(Saved data entries)
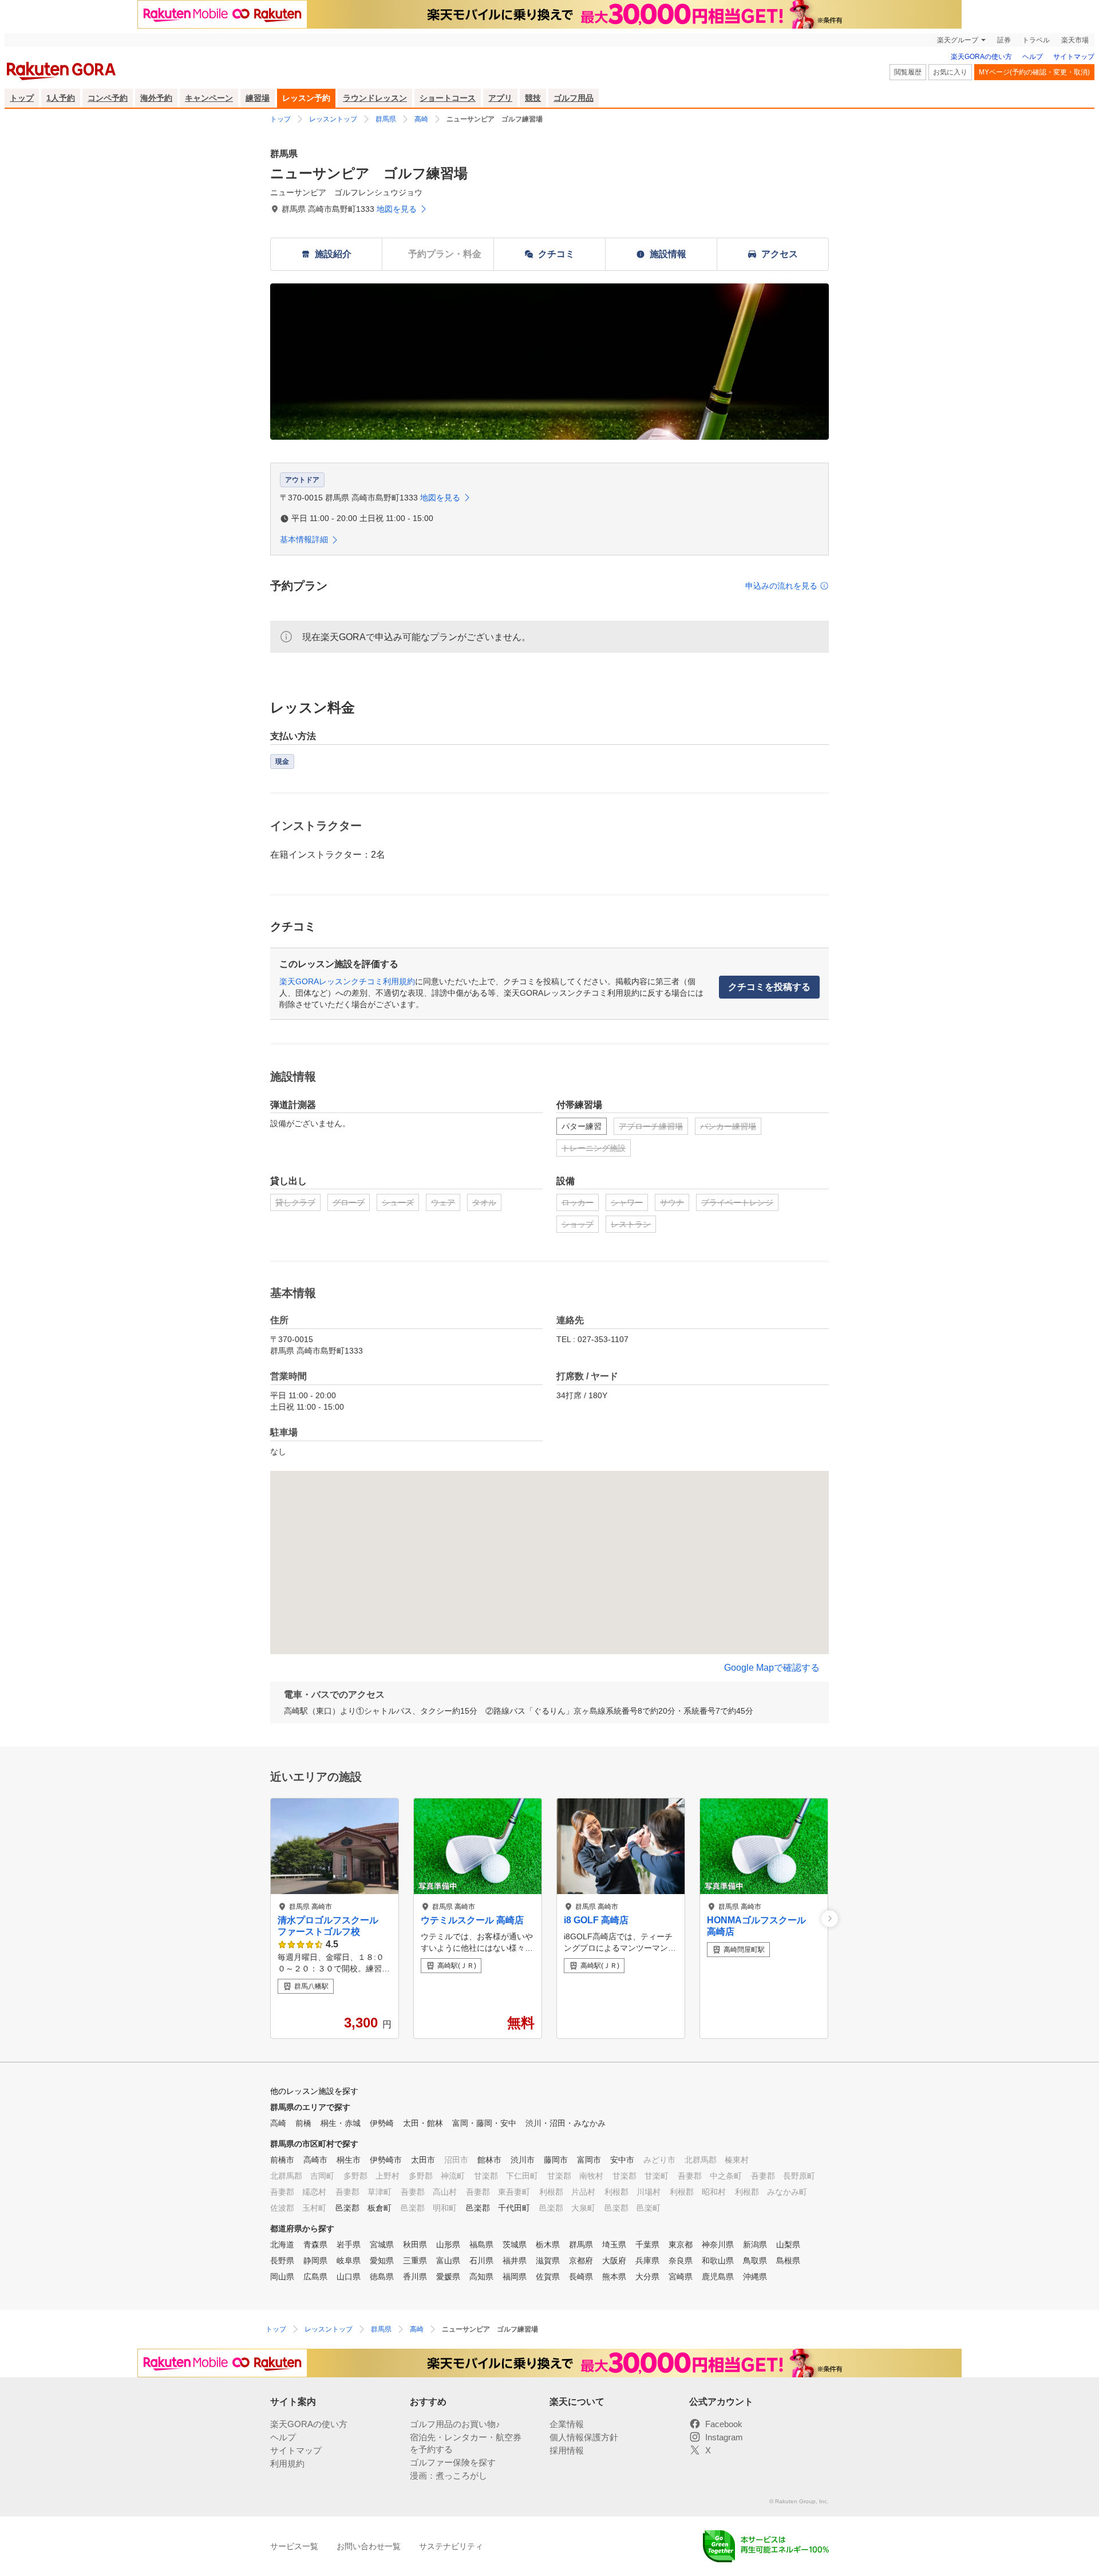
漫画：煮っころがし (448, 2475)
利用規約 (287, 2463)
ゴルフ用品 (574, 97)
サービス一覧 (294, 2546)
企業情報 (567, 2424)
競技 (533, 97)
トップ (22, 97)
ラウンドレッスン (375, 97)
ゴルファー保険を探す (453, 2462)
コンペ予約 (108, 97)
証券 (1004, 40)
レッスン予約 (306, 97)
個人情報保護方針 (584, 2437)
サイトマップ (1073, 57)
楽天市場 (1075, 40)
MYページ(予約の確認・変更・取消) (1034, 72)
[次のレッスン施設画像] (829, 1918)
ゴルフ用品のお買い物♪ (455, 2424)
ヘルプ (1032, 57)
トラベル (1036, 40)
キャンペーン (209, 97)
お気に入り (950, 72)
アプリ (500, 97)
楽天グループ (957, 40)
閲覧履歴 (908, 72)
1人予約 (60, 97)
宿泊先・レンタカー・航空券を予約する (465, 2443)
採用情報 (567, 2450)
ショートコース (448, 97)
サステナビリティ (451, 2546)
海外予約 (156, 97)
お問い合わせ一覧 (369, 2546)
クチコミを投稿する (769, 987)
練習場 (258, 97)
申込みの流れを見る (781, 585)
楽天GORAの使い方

• [Your objective]:
Print each line, starting with the one that contains "ショートコース (448, 97)" and ending with the last line of the data, exactly as it stands and with no other lines.

• [Solution to this problem]:
ショートコース (448, 97)
サステナビリティ (451, 2546)
海外予約 (156, 97)
お問い合わせ一覧 (369, 2546)
クチコミを投稿する (769, 987)
練習場 (258, 97)
申込みの流れを見る (781, 585)
楽天GORAの使い方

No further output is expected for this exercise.